Stale While Revalidate (SWR) and Soft TTL vs Hard TTL
Stale While Revalidate (SWR)
Serve expired but still cached data immediately while asynchronously refreshing from origin in background. Users get instant 1-2ms response from stale cache; refresh happens invisibly. Next request sees fresh data. This completely eliminates user visible latency impact of cache refresh. Trade off: users see slightly stale data during refresh window (typically 50-200ms) but the staleness is bounded and acceptable for most use cases.
Soft TTL vs Hard TTL
Soft TTL: time after which content is considered stale but still servable during revalidation. Hard TTL: time after which content must not be served at all and a blocking fetch is required. Example: soft=60s, hard=300s. Requests 0-60s: serve fresh directly. Requests 60-300s: serve stale immediately and trigger async refresh. Requests after 300s: block until fresh data fetched. The gap between soft and hard provides grace period for revalidation without serving arbitrarily old data.
HTTP Cache Control Header
Standard HTTP header support: Cache-Control: max-age=60, stale-while-revalidate=240. Content is considered fresh for 60s, then stale-servable for additional 240s (total 300s before forced refresh). CDNs and some application caches implement this natively. For custom caches, implement by storing timestamp alongside value and checking against both thresholds on each access.

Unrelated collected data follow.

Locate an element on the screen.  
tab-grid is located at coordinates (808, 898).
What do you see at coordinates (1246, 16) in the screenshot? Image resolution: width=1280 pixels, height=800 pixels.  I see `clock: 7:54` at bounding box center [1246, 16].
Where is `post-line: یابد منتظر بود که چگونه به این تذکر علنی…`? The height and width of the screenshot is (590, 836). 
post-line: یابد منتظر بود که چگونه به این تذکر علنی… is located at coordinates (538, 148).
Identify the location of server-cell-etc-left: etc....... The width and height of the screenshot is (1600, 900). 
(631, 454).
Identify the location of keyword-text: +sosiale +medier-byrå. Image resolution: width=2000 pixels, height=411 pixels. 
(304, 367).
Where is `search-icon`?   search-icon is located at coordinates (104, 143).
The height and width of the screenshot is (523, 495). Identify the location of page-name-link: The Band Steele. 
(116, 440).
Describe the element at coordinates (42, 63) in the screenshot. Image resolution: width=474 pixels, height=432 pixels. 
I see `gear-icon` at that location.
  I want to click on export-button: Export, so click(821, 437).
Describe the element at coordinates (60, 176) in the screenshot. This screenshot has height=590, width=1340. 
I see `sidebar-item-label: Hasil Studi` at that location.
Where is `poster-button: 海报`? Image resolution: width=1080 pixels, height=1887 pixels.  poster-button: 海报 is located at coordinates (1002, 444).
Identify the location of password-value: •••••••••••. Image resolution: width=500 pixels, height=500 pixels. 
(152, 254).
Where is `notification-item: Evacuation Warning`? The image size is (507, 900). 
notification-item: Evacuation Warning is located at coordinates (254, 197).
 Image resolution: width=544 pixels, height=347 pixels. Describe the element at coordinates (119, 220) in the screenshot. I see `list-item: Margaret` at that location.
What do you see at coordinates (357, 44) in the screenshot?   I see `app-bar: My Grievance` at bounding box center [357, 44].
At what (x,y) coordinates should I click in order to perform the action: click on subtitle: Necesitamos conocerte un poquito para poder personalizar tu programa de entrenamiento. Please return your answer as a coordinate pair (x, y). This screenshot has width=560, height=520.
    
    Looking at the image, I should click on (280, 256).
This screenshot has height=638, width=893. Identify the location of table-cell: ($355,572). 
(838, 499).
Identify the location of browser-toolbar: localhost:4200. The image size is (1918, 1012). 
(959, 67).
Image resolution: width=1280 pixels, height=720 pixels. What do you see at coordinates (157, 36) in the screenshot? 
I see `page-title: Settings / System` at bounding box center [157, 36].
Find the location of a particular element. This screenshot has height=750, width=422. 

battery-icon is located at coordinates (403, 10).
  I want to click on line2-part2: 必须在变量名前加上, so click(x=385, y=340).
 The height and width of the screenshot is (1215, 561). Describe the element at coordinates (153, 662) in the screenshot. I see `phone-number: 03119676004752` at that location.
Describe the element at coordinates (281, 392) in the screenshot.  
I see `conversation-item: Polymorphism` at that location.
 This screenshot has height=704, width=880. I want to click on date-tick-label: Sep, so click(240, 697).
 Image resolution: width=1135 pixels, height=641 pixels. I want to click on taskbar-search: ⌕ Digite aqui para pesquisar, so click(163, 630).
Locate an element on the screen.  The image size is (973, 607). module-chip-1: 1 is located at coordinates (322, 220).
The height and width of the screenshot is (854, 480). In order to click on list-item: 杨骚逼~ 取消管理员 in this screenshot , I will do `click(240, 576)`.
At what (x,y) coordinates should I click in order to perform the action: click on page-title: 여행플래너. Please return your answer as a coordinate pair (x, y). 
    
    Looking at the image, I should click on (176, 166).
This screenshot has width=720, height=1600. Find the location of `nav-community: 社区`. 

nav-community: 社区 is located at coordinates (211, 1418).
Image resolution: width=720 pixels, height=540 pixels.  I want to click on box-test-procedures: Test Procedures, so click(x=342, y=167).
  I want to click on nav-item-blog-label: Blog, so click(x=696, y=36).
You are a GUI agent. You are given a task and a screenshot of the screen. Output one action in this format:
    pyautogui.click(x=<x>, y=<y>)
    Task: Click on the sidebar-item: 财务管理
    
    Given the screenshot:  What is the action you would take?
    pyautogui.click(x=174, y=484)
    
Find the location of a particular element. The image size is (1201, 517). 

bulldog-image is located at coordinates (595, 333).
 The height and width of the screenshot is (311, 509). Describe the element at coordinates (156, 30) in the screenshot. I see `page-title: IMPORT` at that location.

Combining SWR with Request Collapsing
SWR alone still has stampede risk during the refresh phase: multiple concurrent requests might all trigger background refreshes simultaneously. Combine with collapsing: first request during stale window triggers refresh and acquires refresh lock; subsequent requests serve stale without triggering additional refreshes. This bounds origin load to exactly 1 request per TTL cycle regardless of traffic volume.